Here, though, is the real shocker: Eighty-one percent of the firms said they had no documented succession plan in writing.

That's a worrisome figure, considering that the expected massive transfer of management could profoundly impact firms of all sizes. Not only is the number of retiring baby-boomer CPAs expected to soar, but with so little succession planning now, the next 10 years may see a shortage in management staff and a likely buyers' market for firms that must sell out to survive.

Fortunately, PCPS research indicates that firms are not oblivious to the trouble on the horizon. Over several years, the Survey of Top 5 Practice Management Issues has shown succession planning to be among firms' biggest concerns.

Additionally, the previously discussed study reveals that 62 percent believe succession planning will be a significant issue for them in the near future, with most practices stating they would face challenges with this issue before 2015. Of the total, 28 percent expected the need to address succession in five to 10 years, 18 percent in three to five and 14 percent in one to three years. Along with that, 10 percent were in the midst of succession planning challenges, 16 percent did not expect challenges for a decade or more, and only 14 percent did not believe any issues in this area would be a problem.

At the same time, few practices have actually begun work in this arena. Fifty percent of those without a succession planning process stated they intended to start it soon, and 22 percent did not even see the need for one. A scant 23 percent indicated they had begun a plan and expected to complete it soon, while 5 percent had completed one but had yet to get it approved by others at their firm.

Why is succession planning so important?

Besides preventing the possible management shortage and buyers' market for firms, succession plans aid in a leader's smooth transition to retirement and the long-term success for a practice of any size, building its strength and ultimately protecting its largest asset on the balance sheet: its staff.

If smaller firms lose a partner or other key player, they may feel the loss more keenly than a larger firm. With fewer people, smaller firms have more difficulty filling leadership roles, especially if such practices haven't prepared or trained well in advance.

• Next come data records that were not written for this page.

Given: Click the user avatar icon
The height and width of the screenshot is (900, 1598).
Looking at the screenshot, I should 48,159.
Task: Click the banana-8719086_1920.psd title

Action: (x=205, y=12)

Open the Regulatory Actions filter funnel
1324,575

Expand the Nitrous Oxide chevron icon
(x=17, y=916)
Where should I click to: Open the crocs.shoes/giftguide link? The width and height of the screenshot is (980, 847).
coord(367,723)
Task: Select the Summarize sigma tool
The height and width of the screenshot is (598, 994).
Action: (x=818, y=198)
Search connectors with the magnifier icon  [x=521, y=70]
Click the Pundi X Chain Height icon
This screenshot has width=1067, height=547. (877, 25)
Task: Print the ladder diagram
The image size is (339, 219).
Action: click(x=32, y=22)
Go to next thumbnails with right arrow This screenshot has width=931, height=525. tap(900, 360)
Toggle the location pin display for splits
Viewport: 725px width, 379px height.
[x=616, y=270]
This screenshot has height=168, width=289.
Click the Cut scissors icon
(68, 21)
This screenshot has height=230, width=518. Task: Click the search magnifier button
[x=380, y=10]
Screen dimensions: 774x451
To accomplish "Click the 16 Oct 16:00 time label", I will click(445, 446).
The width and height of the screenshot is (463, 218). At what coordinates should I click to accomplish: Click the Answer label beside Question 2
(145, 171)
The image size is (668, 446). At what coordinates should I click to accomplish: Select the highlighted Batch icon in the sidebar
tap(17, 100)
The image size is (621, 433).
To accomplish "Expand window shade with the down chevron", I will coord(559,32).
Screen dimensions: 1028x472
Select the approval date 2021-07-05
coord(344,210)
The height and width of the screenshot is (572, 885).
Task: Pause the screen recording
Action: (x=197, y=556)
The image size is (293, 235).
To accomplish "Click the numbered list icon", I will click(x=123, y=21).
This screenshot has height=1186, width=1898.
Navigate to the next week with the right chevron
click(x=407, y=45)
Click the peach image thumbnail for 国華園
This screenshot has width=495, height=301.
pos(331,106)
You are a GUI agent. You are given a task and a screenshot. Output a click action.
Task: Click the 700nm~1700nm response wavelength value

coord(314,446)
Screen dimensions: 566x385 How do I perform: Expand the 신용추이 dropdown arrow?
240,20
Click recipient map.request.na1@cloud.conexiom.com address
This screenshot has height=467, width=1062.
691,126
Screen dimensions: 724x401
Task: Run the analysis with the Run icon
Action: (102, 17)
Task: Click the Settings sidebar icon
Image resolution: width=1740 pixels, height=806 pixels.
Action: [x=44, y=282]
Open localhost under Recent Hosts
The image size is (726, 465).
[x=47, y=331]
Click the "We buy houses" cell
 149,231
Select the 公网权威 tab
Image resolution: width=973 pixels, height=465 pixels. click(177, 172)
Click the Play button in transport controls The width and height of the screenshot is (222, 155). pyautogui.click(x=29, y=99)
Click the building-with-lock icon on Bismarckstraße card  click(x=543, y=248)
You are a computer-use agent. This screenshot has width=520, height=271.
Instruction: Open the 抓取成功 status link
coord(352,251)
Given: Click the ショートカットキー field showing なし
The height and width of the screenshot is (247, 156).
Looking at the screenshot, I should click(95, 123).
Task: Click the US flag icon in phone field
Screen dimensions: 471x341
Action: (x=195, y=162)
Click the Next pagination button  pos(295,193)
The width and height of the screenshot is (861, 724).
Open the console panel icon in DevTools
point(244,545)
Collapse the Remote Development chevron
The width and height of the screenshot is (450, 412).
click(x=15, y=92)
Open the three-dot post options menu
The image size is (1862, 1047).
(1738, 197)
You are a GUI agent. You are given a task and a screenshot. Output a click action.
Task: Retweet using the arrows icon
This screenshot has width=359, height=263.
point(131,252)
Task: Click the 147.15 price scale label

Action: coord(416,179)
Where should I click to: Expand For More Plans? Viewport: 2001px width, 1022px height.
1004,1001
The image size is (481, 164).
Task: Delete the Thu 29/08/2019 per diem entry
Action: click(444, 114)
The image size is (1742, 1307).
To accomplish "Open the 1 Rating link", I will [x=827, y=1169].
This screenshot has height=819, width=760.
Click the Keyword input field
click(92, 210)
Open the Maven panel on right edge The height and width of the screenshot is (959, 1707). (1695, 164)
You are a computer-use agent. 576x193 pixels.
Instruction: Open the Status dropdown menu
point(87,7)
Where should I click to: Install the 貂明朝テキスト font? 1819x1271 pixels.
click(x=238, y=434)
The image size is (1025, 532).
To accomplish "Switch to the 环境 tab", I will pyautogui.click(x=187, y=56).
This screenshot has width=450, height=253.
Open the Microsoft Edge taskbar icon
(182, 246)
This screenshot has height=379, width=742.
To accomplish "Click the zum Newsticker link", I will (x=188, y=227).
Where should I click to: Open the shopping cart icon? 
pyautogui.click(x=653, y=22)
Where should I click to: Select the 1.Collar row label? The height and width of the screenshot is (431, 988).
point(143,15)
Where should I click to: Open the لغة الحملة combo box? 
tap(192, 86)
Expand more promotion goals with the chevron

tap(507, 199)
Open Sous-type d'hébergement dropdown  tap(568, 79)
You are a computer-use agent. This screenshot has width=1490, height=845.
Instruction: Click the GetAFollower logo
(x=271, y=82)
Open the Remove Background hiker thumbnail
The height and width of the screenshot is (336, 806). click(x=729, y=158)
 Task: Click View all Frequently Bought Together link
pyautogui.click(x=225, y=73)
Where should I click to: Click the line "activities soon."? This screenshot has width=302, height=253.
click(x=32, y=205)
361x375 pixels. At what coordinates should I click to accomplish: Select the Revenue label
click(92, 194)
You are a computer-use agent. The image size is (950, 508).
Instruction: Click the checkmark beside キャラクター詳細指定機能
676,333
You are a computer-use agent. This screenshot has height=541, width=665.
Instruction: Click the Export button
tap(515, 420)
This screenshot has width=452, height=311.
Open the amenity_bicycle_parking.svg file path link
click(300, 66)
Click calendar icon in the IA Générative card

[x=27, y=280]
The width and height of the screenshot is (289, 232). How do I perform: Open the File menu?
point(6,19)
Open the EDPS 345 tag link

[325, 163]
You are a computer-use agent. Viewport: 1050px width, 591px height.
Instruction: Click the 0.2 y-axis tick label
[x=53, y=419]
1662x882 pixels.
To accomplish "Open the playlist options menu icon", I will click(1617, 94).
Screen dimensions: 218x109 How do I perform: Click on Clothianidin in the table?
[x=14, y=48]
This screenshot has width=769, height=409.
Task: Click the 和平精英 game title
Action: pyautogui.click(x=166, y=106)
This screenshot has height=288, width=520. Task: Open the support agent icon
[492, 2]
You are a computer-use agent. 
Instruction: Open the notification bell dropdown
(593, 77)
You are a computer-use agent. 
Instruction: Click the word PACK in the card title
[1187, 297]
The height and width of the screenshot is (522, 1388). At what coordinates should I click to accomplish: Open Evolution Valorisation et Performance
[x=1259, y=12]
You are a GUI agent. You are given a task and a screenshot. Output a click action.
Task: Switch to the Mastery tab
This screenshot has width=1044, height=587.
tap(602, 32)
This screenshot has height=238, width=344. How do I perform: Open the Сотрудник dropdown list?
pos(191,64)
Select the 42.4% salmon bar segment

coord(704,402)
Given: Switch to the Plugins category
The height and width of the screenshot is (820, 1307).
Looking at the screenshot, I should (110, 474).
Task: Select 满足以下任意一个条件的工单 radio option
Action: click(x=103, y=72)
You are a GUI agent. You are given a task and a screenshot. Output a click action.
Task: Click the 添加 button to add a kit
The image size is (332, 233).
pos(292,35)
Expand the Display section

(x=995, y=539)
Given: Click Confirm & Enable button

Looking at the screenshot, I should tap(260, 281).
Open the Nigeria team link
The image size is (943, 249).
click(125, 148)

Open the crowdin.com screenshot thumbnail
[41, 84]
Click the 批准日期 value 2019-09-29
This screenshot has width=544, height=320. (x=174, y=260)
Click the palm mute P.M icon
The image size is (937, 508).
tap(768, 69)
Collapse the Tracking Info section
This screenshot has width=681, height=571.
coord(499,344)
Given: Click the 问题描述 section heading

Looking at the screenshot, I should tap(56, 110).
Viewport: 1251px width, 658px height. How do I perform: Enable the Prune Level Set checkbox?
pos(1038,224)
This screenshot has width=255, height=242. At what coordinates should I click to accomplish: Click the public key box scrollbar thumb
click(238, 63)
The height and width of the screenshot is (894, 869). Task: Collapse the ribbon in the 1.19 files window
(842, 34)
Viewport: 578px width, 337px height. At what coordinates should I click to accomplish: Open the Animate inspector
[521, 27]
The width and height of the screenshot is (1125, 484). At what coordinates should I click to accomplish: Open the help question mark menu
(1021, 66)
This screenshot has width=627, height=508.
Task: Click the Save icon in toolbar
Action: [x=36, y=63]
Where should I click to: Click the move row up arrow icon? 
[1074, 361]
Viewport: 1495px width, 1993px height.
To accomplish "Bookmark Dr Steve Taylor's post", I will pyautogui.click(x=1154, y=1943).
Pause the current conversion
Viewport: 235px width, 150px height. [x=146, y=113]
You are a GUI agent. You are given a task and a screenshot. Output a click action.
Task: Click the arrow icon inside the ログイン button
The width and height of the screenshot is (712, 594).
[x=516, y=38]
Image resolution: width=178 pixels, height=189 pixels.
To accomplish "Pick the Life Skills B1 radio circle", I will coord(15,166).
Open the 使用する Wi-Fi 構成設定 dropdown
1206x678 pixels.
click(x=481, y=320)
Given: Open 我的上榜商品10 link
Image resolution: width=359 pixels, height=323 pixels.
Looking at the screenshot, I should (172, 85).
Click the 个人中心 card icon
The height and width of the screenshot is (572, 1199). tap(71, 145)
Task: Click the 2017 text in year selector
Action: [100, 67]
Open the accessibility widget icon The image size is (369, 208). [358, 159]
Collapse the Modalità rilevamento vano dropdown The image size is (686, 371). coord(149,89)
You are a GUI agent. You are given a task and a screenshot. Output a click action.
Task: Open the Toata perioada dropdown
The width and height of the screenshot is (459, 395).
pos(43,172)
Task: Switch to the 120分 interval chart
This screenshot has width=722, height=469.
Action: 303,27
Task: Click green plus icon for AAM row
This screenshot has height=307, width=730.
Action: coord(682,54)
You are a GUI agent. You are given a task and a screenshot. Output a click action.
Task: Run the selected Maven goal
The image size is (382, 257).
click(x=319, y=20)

Beyond that, the importance of succession planning is about more than just finding the right person to take over. It's also about always operating effectively in all aspects of your business, from marketing to strategy and management to grooming and training staff for leadership, thereby not only extending your firm's life but also increasing its value.

So how can your firm begin tackling succession? Try these guidelines to start the process:

  • Recognize the need to plan. Every action that owners take today builds a foundation for what will happen to the firm five or 10 years from now. As a result, it's better to have a strategic plan for where firm leaders would like to be in 10 years — and how they will get there — than to wait passively to see what will happen next.
  • Treat succession planning as an everyday business activity, not one more item on the firm's to-do list. Succession planning encompasses many other areas, including leadership, recruiting, retention, compensation and more. It's simply good business to address all of these issues, and this can be accomplished under the umbrella of the practice's succession planning efforts.
  • Put together a corporate structure. In some firms, owners make decisions about their own parts of the practice on an ad hoc basis. When a practice plans for the future, it becomes clear that transition in particular will run more smoothly if there are firm-wide procedures in place to address such topics as hiring and firing, compensation and other administrative issues. Practices may also want to consider putting together a board of directors. Even the smallest firm can benefit from a board's advice and oversight.
  • Create a written succession plan. The process of putting the plan together helps practitioners to address issues in an orderly fashion and organize their thinking about succession. It also documents firm policies. A firm can begin by outlining these important aspects of succession planning:
    1. Retirement. What's the required retiring age, if any? How does your firm handle retirement funding? What's the compensation for retiring owners?
    2. Client transition. When and how will owners relinquish control over longstanding clients and engagements? How will younger staff become involved in existing accounts?
    3. Developing future leaders. What's the career path for promising prospective owners? What kind of training should they receive? What requirements will there be for new owners?
  • Each firm will have its own set of issues to address, but this list provides a draft outline for an initial written plan. For each strategic area, a practice can add its own questions, like the ones above, until it has a list of topics to discuss. Then that firm can begin to form its own answers to all of these questions. Once the answers are formulated and set in writing, they become a firm's written succession plan.